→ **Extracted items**
------------------------
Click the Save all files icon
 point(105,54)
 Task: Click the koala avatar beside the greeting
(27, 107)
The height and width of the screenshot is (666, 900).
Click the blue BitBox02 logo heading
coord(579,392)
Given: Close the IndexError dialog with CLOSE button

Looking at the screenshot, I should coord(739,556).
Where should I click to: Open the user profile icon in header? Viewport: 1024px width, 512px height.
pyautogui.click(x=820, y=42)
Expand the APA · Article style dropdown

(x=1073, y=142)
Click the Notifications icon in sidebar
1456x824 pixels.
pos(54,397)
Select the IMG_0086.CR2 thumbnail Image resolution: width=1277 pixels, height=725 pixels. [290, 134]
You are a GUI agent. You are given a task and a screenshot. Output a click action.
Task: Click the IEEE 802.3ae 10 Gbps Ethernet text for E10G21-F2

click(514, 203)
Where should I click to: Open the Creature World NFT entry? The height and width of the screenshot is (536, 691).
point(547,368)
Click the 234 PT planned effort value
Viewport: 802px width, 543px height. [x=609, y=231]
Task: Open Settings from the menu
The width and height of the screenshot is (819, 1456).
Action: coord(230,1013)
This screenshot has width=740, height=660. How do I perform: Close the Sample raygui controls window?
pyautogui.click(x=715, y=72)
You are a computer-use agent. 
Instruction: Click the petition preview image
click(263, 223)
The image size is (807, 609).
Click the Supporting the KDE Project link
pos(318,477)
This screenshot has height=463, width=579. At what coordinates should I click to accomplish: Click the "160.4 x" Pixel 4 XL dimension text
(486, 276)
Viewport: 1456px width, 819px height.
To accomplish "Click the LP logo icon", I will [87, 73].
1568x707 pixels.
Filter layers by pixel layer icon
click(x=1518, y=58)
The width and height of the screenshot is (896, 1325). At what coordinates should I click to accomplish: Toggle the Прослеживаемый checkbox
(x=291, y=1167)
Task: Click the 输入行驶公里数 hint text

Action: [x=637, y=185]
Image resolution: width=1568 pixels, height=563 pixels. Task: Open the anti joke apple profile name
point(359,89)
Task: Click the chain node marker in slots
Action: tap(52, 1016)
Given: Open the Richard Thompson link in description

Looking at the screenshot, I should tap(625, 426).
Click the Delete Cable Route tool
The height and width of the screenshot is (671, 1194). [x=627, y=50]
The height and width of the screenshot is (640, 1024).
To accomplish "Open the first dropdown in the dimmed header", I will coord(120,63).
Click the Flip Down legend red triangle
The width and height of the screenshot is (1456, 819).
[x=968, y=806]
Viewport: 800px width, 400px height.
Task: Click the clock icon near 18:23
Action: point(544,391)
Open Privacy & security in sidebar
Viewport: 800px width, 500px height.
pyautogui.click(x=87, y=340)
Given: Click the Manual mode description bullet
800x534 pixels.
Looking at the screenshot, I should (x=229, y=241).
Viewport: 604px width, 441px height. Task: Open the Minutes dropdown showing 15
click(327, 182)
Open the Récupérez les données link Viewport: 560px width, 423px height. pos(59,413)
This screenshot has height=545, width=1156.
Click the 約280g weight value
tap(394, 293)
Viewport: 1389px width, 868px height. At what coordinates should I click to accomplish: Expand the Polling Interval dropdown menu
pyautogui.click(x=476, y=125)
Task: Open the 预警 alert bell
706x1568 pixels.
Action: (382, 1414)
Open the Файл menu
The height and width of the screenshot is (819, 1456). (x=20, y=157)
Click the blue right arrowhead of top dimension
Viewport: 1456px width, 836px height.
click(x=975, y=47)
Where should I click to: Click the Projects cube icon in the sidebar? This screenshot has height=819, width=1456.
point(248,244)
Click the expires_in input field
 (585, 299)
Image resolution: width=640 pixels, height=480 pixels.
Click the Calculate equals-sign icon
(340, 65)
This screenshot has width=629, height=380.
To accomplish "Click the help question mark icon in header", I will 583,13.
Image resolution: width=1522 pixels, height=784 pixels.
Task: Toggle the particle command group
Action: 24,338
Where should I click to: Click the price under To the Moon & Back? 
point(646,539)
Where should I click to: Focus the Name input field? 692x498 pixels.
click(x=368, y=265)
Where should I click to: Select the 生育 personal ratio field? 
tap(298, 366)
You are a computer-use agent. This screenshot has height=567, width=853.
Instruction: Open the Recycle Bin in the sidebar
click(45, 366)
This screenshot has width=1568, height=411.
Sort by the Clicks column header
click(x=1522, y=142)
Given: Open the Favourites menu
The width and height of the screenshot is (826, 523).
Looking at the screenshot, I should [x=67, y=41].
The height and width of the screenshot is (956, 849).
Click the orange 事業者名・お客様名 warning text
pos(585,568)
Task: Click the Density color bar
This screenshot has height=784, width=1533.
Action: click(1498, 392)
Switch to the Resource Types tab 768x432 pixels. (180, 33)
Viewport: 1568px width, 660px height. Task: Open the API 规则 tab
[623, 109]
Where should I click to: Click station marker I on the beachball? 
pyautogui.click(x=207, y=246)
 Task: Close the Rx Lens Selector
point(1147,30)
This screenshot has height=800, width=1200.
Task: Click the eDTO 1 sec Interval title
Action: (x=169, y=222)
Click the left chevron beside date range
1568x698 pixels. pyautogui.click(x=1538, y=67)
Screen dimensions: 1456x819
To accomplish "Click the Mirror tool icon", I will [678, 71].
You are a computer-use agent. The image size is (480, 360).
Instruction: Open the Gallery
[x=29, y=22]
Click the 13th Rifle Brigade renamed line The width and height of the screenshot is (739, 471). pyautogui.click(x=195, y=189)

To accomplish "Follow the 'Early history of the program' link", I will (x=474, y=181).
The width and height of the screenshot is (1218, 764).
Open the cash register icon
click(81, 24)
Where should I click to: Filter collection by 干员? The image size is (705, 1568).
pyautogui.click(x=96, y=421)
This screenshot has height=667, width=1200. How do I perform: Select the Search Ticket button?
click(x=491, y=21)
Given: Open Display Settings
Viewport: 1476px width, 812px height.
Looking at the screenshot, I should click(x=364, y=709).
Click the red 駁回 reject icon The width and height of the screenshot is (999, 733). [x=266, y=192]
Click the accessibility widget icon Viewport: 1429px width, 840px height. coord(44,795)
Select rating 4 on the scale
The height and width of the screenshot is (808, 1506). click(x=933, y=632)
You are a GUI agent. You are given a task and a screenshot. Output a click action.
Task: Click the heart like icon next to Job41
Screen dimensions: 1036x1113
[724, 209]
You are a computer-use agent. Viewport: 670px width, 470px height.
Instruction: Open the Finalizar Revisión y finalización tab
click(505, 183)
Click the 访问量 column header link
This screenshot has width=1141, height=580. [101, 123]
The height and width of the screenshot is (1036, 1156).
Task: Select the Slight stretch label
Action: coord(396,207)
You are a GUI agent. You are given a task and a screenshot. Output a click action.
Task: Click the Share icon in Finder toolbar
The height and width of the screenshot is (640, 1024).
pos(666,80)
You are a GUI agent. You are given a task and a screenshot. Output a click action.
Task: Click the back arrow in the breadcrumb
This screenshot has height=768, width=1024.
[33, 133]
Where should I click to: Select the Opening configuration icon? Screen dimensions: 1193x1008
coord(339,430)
------------------------
→ **Task goal**
Reproduce these lines character for character, covering every item.

→ **Result of the exercise**
Click the Save all files icon
 point(105,54)
 Task: Click the koala avatar beside the greeting
(27, 107)
The height and width of the screenshot is (666, 900).
Click the blue BitBox02 logo heading
coord(579,392)
Given: Close the IndexError dialog with CLOSE button

Looking at the screenshot, I should coord(739,556).
Where should I click to: Open the user profile icon in header? Viewport: 1024px width, 512px height.
pyautogui.click(x=820, y=42)
Expand the APA · Article style dropdown

(x=1073, y=142)
Click the Notifications icon in sidebar
1456x824 pixels.
pos(54,397)
Select the IMG_0086.CR2 thumbnail Image resolution: width=1277 pixels, height=725 pixels. [290, 134]
You are a GUI agent. You are given a task and a screenshot. Output a click action.
Task: Click the IEEE 802.3ae 10 Gbps Ethernet text for E10G21-F2

click(514, 203)
Where should I click to: Open the Creature World NFT entry? The height and width of the screenshot is (536, 691).
point(547,368)
Click the 234 PT planned effort value
Viewport: 802px width, 543px height. [x=609, y=231]
Task: Open Settings from the menu
The width and height of the screenshot is (819, 1456).
Action: coord(230,1013)
This screenshot has width=740, height=660. How do I perform: Close the Sample raygui controls window?
pyautogui.click(x=715, y=72)
You are a computer-use agent. 
Instruction: Click the petition preview image
click(263, 223)
The image size is (807, 609).
Click the Supporting the KDE Project link
pos(318,477)
This screenshot has height=463, width=579. At what coordinates should I click to accomplish: Click the "160.4 x" Pixel 4 XL dimension text
(486, 276)
Viewport: 1456px width, 819px height.
To accomplish "Click the LP logo icon", I will [87, 73].
1568x707 pixels.
Filter layers by pixel layer icon
click(x=1518, y=58)
The width and height of the screenshot is (896, 1325). At what coordinates should I click to accomplish: Toggle the Прослеживаемый checkbox
(x=291, y=1167)
Task: Click the 输入行驶公里数 hint text

Action: [x=637, y=185]
Image resolution: width=1568 pixels, height=563 pixels. Task: Open the anti joke apple profile name
point(359,89)
Task: Click the chain node marker in slots
Action: tap(52, 1016)
Given: Open the Richard Thompson link in description

Looking at the screenshot, I should tap(625, 426).
Click the Delete Cable Route tool
The height and width of the screenshot is (671, 1194). [x=627, y=50]
The height and width of the screenshot is (640, 1024).
To accomplish "Open the first dropdown in the dimmed header", I will coord(120,63).
Click the Flip Down legend red triangle
The width and height of the screenshot is (1456, 819).
[x=968, y=806]
Viewport: 800px width, 400px height.
Task: Click the clock icon near 18:23
Action: point(544,391)
Open Privacy & security in sidebar
Viewport: 800px width, 500px height.
pyautogui.click(x=87, y=340)
Given: Click the Manual mode description bullet
800x534 pixels.
Looking at the screenshot, I should (x=229, y=241).
Viewport: 604px width, 441px height. Task: Open the Minutes dropdown showing 15
click(327, 182)
Open the Récupérez les données link Viewport: 560px width, 423px height. pos(59,413)
This screenshot has height=545, width=1156.
Click the 約280g weight value
tap(394, 293)
Viewport: 1389px width, 868px height. At what coordinates should I click to accomplish: Expand the Polling Interval dropdown menu
pyautogui.click(x=476, y=125)
Task: Open the 预警 alert bell
706x1568 pixels.
Action: (382, 1414)
Open the Файл menu
The height and width of the screenshot is (819, 1456). (x=20, y=157)
Click the blue right arrowhead of top dimension
Viewport: 1456px width, 836px height.
click(x=975, y=47)
Where should I click to: Click the Projects cube icon in the sidebar? This screenshot has height=819, width=1456.
point(248,244)
Click the expires_in input field
 (585, 299)
Image resolution: width=640 pixels, height=480 pixels.
Click the Calculate equals-sign icon
(340, 65)
This screenshot has width=629, height=380.
To accomplish "Click the help question mark icon in header", I will 583,13.
Image resolution: width=1522 pixels, height=784 pixels.
Task: Toggle the particle command group
Action: 24,338
Where should I click to: Click the price under To the Moon & Back? 
point(646,539)
Where should I click to: Focus the Name input field? 692x498 pixels.
click(x=368, y=265)
Where should I click to: Select the 生育 personal ratio field? 
tap(298, 366)
You are a computer-use agent. This screenshot has height=567, width=853.
Instruction: Open the Recycle Bin in the sidebar
click(45, 366)
This screenshot has width=1568, height=411.
Sort by the Clicks column header
click(x=1522, y=142)
Given: Open the Favourites menu
The width and height of the screenshot is (826, 523).
Looking at the screenshot, I should [x=67, y=41].
The height and width of the screenshot is (956, 849).
Click the orange 事業者名・お客様名 warning text
pos(585,568)
Task: Click the Density color bar
This screenshot has height=784, width=1533.
Action: click(1498, 392)
Switch to the Resource Types tab 768x432 pixels. (180, 33)
Viewport: 1568px width, 660px height. Task: Open the API 规则 tab
[623, 109]
Where should I click to: Click station marker I on the beachball? 
pyautogui.click(x=207, y=246)
 Task: Close the Rx Lens Selector
point(1147,30)
This screenshot has height=800, width=1200.
Task: Click the eDTO 1 sec Interval title
Action: (x=169, y=222)
Click the left chevron beside date range
1568x698 pixels. pyautogui.click(x=1538, y=67)
Screen dimensions: 1456x819
To accomplish "Click the Mirror tool icon", I will [678, 71].
You are a computer-use agent. The image size is (480, 360).
Instruction: Open the Gallery
[x=29, y=22]
Click the 13th Rifle Brigade renamed line The width and height of the screenshot is (739, 471). pyautogui.click(x=195, y=189)

To accomplish "Follow the 'Early history of the program' link", I will (x=474, y=181).
The width and height of the screenshot is (1218, 764).
Open the cash register icon
click(81, 24)
Where should I click to: Filter collection by 干员? The image size is (705, 1568).
pyautogui.click(x=96, y=421)
This screenshot has height=667, width=1200. How do I perform: Select the Search Ticket button?
click(x=491, y=21)
Given: Open Display Settings
Viewport: 1476px width, 812px height.
Looking at the screenshot, I should click(x=364, y=709).
Click the red 駁回 reject icon The width and height of the screenshot is (999, 733). [x=266, y=192]
Click the accessibility widget icon Viewport: 1429px width, 840px height. coord(44,795)
Select rating 4 on the scale
The height and width of the screenshot is (808, 1506). click(x=933, y=632)
You are a GUI agent. You are given a task and a screenshot. Output a click action.
Task: Click the heart like icon next to Job41
Screen dimensions: 1036x1113
[724, 209]
You are a computer-use agent. Viewport: 670px width, 470px height.
Instruction: Open the Finalizar Revisión y finalización tab
click(505, 183)
Click the 访问量 column header link
This screenshot has width=1141, height=580. [101, 123]
The height and width of the screenshot is (1036, 1156).
Task: Select the Slight stretch label
Action: coord(396,207)
You are a GUI agent. You are given a task and a screenshot. Output a click action.
Task: Click the Share icon in Finder toolbar
The height and width of the screenshot is (640, 1024).
pos(666,80)
You are a GUI agent. You are given a task and a screenshot. Output a click action.
Task: Click the back arrow in the breadcrumb
This screenshot has height=768, width=1024.
[33, 133]
Where should I click to: Select the Opening configuration icon? Screen dimensions: 1193x1008
coord(339,430)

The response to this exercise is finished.